Money Be Your Servant—Clement of Alexandria
(c. 153 – c. 215)

Though Clement of Alexandria was likely born to heathen parents in Athens, Greece, he was later attracted to Christianity by its evangelical doctrines and pure morals. A well read layman and prodigious writer, Clement not only engaged in philosophical discussions but also spent much of his energies on practical instruction for Christians. In Who Is the Rich Man that Shall Be Saved?, he explains that poverty is not always the blessing that some in the early Church considered it to be. Clement argues it is far better not to be anxious about money and to be able to give to others.

For if no one had anything, what room would be left among men for giving? . . . How could one give food to the hungry, and drink to the thirsty, clothe the naked, and shelter the houseless . . .1

Money is a servant to be used for the benefit of others.
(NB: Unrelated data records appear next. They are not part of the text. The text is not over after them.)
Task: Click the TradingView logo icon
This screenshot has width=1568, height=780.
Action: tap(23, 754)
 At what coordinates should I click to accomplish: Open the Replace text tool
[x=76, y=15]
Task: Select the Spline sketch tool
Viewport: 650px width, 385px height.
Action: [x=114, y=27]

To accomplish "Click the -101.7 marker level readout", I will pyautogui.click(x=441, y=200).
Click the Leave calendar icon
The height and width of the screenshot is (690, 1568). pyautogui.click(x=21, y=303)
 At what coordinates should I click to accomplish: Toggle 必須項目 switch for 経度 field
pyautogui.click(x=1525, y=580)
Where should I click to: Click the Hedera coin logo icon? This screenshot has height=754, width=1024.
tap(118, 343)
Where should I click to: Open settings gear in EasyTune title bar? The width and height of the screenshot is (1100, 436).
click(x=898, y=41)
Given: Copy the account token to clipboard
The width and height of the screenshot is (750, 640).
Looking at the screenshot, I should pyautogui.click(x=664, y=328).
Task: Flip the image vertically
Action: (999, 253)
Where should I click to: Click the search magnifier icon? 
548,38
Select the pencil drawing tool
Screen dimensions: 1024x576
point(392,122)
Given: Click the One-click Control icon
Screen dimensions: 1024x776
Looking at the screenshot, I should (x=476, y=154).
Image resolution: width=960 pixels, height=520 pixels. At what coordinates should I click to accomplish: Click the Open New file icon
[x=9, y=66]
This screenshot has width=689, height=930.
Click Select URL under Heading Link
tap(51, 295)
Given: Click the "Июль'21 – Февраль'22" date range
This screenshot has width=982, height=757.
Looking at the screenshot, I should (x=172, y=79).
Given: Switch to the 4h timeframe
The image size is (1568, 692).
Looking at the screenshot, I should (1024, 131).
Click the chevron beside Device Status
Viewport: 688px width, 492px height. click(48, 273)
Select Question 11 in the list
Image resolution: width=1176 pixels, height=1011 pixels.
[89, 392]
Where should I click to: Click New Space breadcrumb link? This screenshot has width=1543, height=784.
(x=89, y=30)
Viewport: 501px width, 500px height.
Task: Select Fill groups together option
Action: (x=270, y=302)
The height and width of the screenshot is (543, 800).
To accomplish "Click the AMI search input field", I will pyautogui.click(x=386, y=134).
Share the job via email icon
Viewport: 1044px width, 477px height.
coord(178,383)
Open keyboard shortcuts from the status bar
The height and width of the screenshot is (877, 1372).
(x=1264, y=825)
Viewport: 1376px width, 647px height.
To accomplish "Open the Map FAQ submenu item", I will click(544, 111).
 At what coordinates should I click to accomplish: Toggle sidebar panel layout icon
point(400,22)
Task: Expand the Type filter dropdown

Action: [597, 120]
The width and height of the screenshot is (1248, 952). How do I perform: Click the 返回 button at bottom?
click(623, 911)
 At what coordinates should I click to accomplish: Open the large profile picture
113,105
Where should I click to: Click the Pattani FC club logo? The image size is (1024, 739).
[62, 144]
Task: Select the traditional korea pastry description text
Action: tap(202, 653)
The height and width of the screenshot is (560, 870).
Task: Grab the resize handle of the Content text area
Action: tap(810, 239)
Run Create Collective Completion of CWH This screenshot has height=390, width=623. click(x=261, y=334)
Riches, then, which benefit also our neighbours, are not to be thrown away  . . . Such an instrument is wealth. Are you able to make a right use of it? It is subservient to righteousness. Does one make a wrong use of it? It is, on the other hand, a minister of wrong. For its nature is to be subservient, not to rule. That then which of itself has neither good nor evil, being blameless, ought not to be blamed; but that which has the power of using it well and ill, by reason of its possessing voluntary choice . . . So let no man destroy wealth, rather than the passions of the soul, which are incompatible with the better use of wealth.2

  1.  Clement of Alexandria, “Who Is the Rich Man that Shall Be Saved?” in Ante-Nicene Fathers: Fathers of the Second Century, vol. 2 (New York: Charles and Scribner’s Sons, 1899) 594-595.
  2. Ibid., 595.


What might happen if Christians in the West truly grasped this concept? It is not bad to have wealthy and resources, but how are they used? Do we use our resources for ourselves or the advance of the gospel. Let’s pray for one another, that the gifts of hospitality and generosity would overflow to our neighbors in the use of our resources to reach them with the gospel. Perhaps the most selfish use of resource is how we use our time.

Challenge: What time can you free as a resource to care for, speak to, or love your neighbor?